Items:
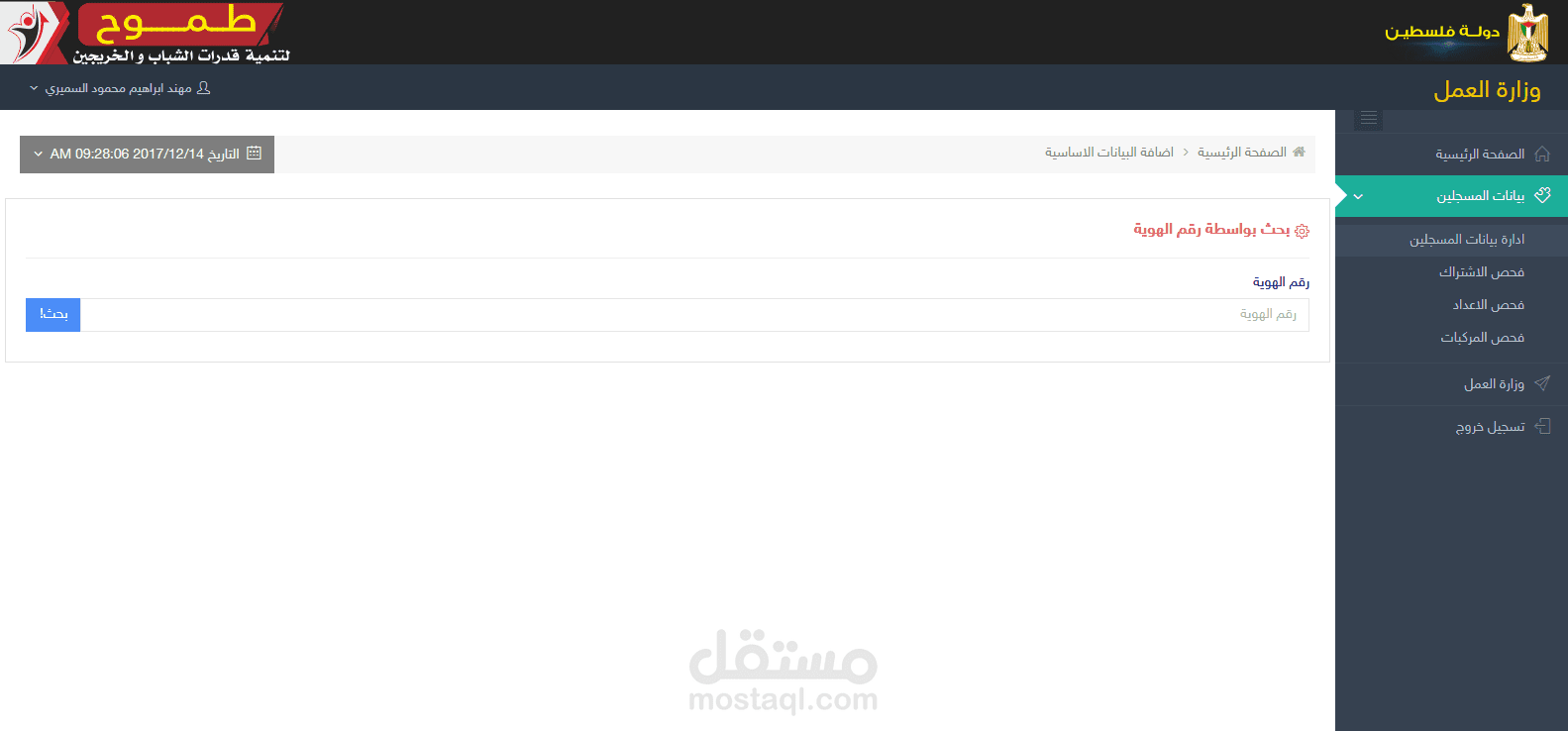
Task: Click the tags icon beside بيانات المسجلين
Action: [1542, 195]
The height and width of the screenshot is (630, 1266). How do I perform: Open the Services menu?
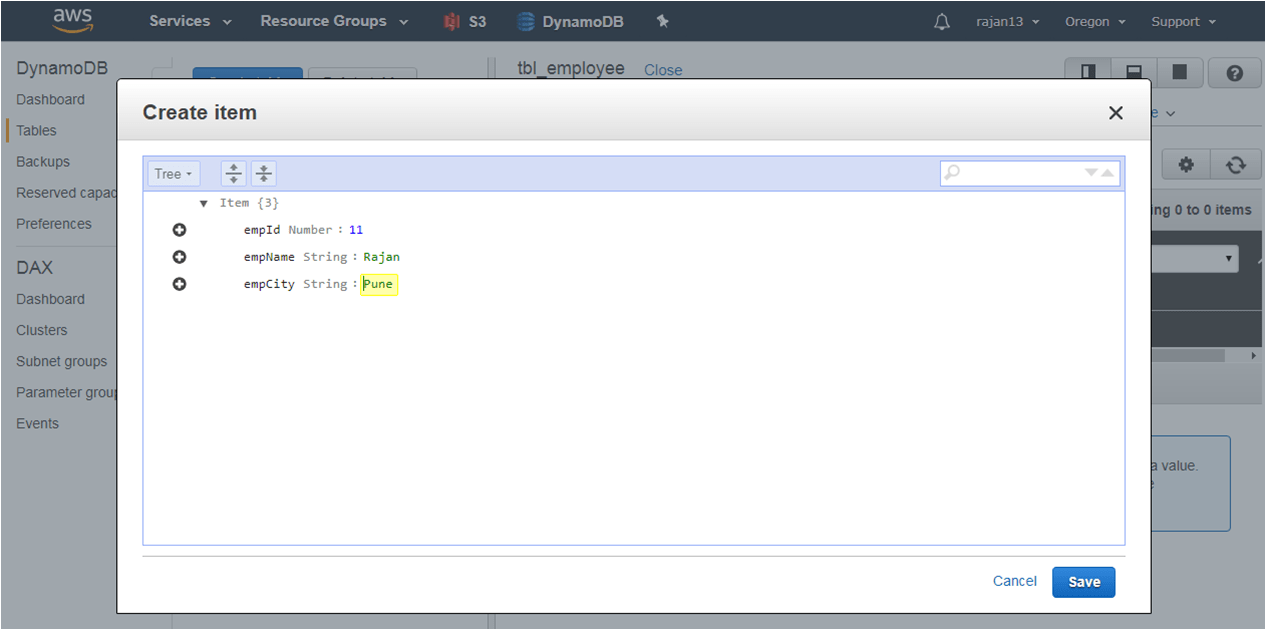tap(190, 21)
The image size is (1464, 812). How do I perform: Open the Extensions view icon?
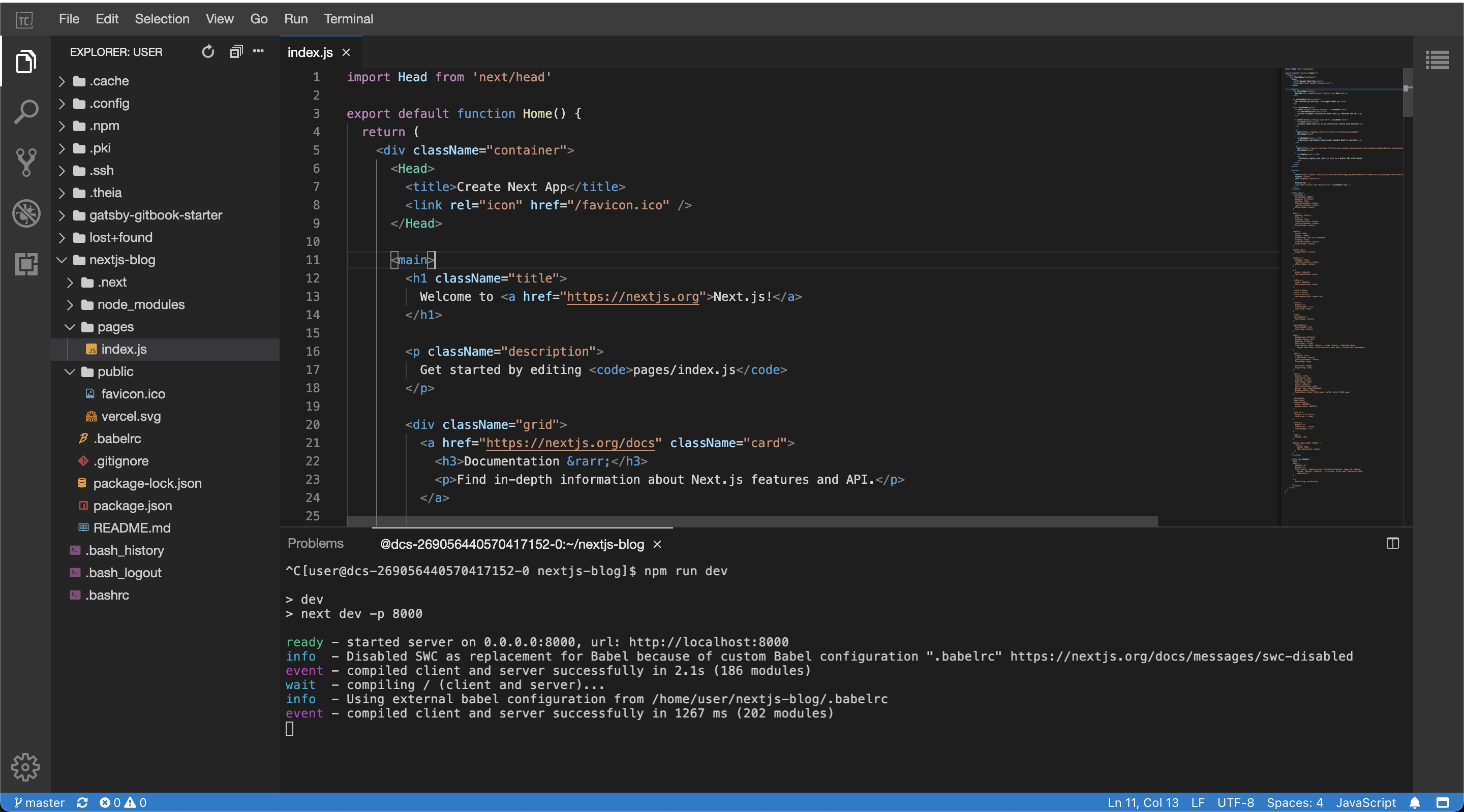[25, 264]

To do: Return every line of the listing above unchanged, leaving out the pictures.

Completed task:
Task: Click the tags icon beside بيانات المسجلين
Action: [1542, 195]
The height and width of the screenshot is (630, 1266). How do I perform: Open the Services menu?
tap(190, 21)
The image size is (1464, 812). How do I perform: Open the Extensions view icon?
[25, 264]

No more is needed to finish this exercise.